_DESCRIPTION OF THE TASK_:
Each line from the one containing "Given: Click the" through the end of the data is to be written out exactly, and nothing more.

┄┄┄┄┄┄┄┄┄┄┄┄┄┄┄┄┄┄┄┄

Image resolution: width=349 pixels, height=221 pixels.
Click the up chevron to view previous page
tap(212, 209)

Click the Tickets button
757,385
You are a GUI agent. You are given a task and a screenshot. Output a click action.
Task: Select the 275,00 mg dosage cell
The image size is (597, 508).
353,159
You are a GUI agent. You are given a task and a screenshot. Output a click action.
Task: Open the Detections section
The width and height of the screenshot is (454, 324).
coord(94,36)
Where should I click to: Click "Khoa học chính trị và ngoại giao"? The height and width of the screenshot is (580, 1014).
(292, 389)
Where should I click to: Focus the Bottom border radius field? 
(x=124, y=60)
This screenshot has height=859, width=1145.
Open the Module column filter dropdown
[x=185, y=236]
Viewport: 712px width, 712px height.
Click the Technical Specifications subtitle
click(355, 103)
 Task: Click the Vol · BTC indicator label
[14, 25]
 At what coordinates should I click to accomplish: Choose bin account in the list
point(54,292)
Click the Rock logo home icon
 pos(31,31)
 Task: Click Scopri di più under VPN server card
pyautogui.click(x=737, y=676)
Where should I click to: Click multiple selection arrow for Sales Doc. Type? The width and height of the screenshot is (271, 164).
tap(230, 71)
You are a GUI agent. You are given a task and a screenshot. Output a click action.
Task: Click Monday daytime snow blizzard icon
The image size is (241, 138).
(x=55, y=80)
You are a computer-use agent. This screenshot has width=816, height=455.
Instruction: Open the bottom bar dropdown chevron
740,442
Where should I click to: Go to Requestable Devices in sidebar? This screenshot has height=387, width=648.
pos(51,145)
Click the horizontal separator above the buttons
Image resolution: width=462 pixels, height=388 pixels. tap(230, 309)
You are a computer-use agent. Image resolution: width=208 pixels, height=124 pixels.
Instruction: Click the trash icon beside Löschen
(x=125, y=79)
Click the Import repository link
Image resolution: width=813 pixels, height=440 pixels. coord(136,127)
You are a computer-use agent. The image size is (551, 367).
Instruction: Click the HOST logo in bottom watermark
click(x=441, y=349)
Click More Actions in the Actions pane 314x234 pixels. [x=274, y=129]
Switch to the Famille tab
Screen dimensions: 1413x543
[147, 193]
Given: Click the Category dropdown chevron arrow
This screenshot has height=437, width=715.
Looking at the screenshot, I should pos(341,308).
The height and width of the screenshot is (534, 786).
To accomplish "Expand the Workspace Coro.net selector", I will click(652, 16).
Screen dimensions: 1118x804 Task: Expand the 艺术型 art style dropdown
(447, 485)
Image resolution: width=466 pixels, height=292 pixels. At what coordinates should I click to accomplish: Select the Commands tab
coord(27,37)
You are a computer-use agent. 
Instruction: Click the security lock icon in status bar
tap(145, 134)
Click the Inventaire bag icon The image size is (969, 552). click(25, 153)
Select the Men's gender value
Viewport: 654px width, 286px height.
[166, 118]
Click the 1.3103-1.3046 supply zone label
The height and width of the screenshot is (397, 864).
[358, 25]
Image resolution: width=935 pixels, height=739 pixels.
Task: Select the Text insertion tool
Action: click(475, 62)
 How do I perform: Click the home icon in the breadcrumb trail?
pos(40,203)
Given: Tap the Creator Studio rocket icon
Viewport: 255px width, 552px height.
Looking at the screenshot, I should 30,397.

┄┄┄┄┄┄┄┄┄┄┄┄┄┄┄┄┄┄┄┄

_SOLVED EXERCISE_:
Given: Click the Category dropdown chevron arrow
This screenshot has height=437, width=715.
Looking at the screenshot, I should pos(341,308).
The height and width of the screenshot is (534, 786).
To accomplish "Expand the Workspace Coro.net selector", I will click(652, 16).
Screen dimensions: 1118x804 Task: Expand the 艺术型 art style dropdown
(447, 485)
Image resolution: width=466 pixels, height=292 pixels. At what coordinates should I click to accomplish: Select the Commands tab
coord(27,37)
You are a computer-use agent. 
Instruction: Click the security lock icon in status bar
tap(145, 134)
Click the Inventaire bag icon The image size is (969, 552). click(25, 153)
Select the Men's gender value
Viewport: 654px width, 286px height.
[166, 118]
Click the 1.3103-1.3046 supply zone label
The height and width of the screenshot is (397, 864).
[358, 25]
Image resolution: width=935 pixels, height=739 pixels.
Task: Select the Text insertion tool
Action: click(475, 62)
 How do I perform: Click the home icon in the breadcrumb trail?
pos(40,203)
Given: Tap the Creator Studio rocket icon
Viewport: 255px width, 552px height.
Looking at the screenshot, I should 30,397.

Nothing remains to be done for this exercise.